REQUEST
Reproduce each of the following records word for word, keeping every line in its original order.

EXERCISE MATERIALS

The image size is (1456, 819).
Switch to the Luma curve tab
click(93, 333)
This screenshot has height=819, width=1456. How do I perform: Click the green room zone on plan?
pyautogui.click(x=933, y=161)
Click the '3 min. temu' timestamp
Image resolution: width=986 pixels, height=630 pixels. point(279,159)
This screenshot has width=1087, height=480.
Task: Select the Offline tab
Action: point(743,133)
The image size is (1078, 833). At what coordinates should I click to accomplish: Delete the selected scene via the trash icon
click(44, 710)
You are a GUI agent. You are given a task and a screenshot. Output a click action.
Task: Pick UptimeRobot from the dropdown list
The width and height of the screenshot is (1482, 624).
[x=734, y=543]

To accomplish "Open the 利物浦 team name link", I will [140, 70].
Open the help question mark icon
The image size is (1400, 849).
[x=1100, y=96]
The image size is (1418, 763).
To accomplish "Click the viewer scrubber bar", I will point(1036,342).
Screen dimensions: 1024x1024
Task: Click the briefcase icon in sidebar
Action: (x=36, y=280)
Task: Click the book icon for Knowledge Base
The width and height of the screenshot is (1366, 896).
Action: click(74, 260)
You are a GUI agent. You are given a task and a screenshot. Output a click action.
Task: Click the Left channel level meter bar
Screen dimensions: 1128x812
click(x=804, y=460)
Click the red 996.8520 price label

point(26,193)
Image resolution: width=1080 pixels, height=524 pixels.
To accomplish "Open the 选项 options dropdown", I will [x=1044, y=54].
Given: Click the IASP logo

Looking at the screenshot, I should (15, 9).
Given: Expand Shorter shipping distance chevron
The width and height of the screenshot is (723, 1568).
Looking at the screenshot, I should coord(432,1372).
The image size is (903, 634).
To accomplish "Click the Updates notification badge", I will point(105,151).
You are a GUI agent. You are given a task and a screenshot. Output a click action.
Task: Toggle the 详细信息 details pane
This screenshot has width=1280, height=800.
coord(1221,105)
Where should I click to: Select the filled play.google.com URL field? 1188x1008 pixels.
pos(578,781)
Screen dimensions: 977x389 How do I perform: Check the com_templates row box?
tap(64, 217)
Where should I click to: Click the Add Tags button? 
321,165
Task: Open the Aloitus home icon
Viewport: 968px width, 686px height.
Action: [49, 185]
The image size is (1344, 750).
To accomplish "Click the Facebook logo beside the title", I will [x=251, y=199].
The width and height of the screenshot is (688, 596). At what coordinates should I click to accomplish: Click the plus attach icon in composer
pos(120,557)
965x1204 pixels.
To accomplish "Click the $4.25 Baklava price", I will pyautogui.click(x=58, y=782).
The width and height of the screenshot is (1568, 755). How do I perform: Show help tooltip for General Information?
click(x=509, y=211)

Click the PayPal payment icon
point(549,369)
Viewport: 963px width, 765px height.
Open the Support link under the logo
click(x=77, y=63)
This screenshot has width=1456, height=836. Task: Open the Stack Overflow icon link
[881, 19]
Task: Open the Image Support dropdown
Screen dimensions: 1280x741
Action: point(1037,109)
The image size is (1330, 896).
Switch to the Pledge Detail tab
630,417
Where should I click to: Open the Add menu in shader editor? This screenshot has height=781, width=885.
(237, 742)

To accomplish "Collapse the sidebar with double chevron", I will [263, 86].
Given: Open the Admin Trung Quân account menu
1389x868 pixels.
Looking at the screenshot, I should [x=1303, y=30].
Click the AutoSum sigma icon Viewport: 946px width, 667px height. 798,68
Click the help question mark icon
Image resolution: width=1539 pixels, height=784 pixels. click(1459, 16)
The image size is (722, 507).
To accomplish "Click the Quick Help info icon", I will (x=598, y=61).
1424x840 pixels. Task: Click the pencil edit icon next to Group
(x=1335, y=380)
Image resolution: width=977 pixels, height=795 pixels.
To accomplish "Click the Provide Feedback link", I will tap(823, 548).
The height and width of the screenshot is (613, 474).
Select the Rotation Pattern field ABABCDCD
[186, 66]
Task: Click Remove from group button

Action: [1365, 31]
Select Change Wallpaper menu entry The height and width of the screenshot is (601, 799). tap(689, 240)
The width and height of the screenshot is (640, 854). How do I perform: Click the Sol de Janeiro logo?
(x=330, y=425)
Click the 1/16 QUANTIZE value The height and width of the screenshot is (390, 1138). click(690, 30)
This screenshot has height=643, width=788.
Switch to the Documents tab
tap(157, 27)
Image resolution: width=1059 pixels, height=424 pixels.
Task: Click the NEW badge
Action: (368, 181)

EXERCISE ANSWER
The image size is (1456, 819).
Switch to the Luma curve tab
click(93, 333)
This screenshot has height=819, width=1456. How do I perform: Click the green room zone on plan?
pyautogui.click(x=933, y=161)
Click the '3 min. temu' timestamp
Image resolution: width=986 pixels, height=630 pixels. point(279,159)
This screenshot has width=1087, height=480.
Task: Select the Offline tab
Action: point(743,133)
The image size is (1078, 833). At what coordinates should I click to accomplish: Delete the selected scene via the trash icon
click(44, 710)
You are a GUI agent. You are given a task and a screenshot. Output a click action.
Task: Pick UptimeRobot from the dropdown list
The width and height of the screenshot is (1482, 624).
[x=734, y=543]

To accomplish "Open the 利物浦 team name link", I will [140, 70].
Open the help question mark icon
The image size is (1400, 849).
[x=1100, y=96]
The image size is (1418, 763).
To accomplish "Click the viewer scrubber bar", I will point(1036,342).
Screen dimensions: 1024x1024
Task: Click the briefcase icon in sidebar
Action: (x=36, y=280)
Task: Click the book icon for Knowledge Base
The width and height of the screenshot is (1366, 896).
Action: click(74, 260)
You are a GUI agent. You are given a task and a screenshot. Output a click action.
Task: Click the Left channel level meter bar
Screen dimensions: 1128x812
click(x=804, y=460)
Click the red 996.8520 price label

point(26,193)
Image resolution: width=1080 pixels, height=524 pixels.
To accomplish "Open the 选项 options dropdown", I will [x=1044, y=54].
Given: Click the IASP logo

Looking at the screenshot, I should (15, 9).
Given: Expand Shorter shipping distance chevron
The width and height of the screenshot is (723, 1568).
Looking at the screenshot, I should coord(432,1372).
The image size is (903, 634).
To accomplish "Click the Updates notification badge", I will point(105,151).
You are a GUI agent. You are given a task and a screenshot. Output a click action.
Task: Toggle the 详细信息 details pane
This screenshot has width=1280, height=800.
coord(1221,105)
Where should I click to: Select the filled play.google.com URL field? 1188x1008 pixels.
pos(578,781)
Screen dimensions: 977x389 How do I perform: Check the com_templates row box?
tap(64, 217)
Where should I click to: Click the Add Tags button? 
321,165
Task: Open the Aloitus home icon
Viewport: 968px width, 686px height.
Action: [49, 185]
The image size is (1344, 750).
To accomplish "Click the Facebook logo beside the title", I will [x=251, y=199].
The width and height of the screenshot is (688, 596). At what coordinates should I click to accomplish: Click the plus attach icon in composer
pos(120,557)
965x1204 pixels.
To accomplish "Click the $4.25 Baklava price", I will pyautogui.click(x=58, y=782).
The width and height of the screenshot is (1568, 755). How do I perform: Show help tooltip for General Information?
click(x=509, y=211)

Click the PayPal payment icon
point(549,369)
Viewport: 963px width, 765px height.
Open the Support link under the logo
click(x=77, y=63)
This screenshot has width=1456, height=836. Task: Open the Stack Overflow icon link
[881, 19]
Task: Open the Image Support dropdown
Screen dimensions: 1280x741
Action: point(1037,109)
The image size is (1330, 896).
Switch to the Pledge Detail tab
630,417
Where should I click to: Open the Add menu in shader editor? This screenshot has height=781, width=885.
(237, 742)

To accomplish "Collapse the sidebar with double chevron", I will [263, 86].
Given: Open the Admin Trung Quân account menu
1389x868 pixels.
Looking at the screenshot, I should [x=1303, y=30].
Click the AutoSum sigma icon Viewport: 946px width, 667px height. 798,68
Click the help question mark icon
Image resolution: width=1539 pixels, height=784 pixels. click(1459, 16)
The image size is (722, 507).
To accomplish "Click the Quick Help info icon", I will (x=598, y=61).
1424x840 pixels. Task: Click the pencil edit icon next to Group
(x=1335, y=380)
Image resolution: width=977 pixels, height=795 pixels.
To accomplish "Click the Provide Feedback link", I will tap(823, 548).
The height and width of the screenshot is (613, 474).
Select the Rotation Pattern field ABABCDCD
[186, 66]
Task: Click Remove from group button

Action: [1365, 31]
Select Change Wallpaper menu entry The height and width of the screenshot is (601, 799). tap(689, 240)
The width and height of the screenshot is (640, 854). How do I perform: Click the Sol de Janeiro logo?
(x=330, y=425)
Click the 1/16 QUANTIZE value The height and width of the screenshot is (390, 1138). click(690, 30)
This screenshot has height=643, width=788.
Switch to the Documents tab
tap(157, 27)
Image resolution: width=1059 pixels, height=424 pixels.
Task: Click the NEW badge
Action: (368, 181)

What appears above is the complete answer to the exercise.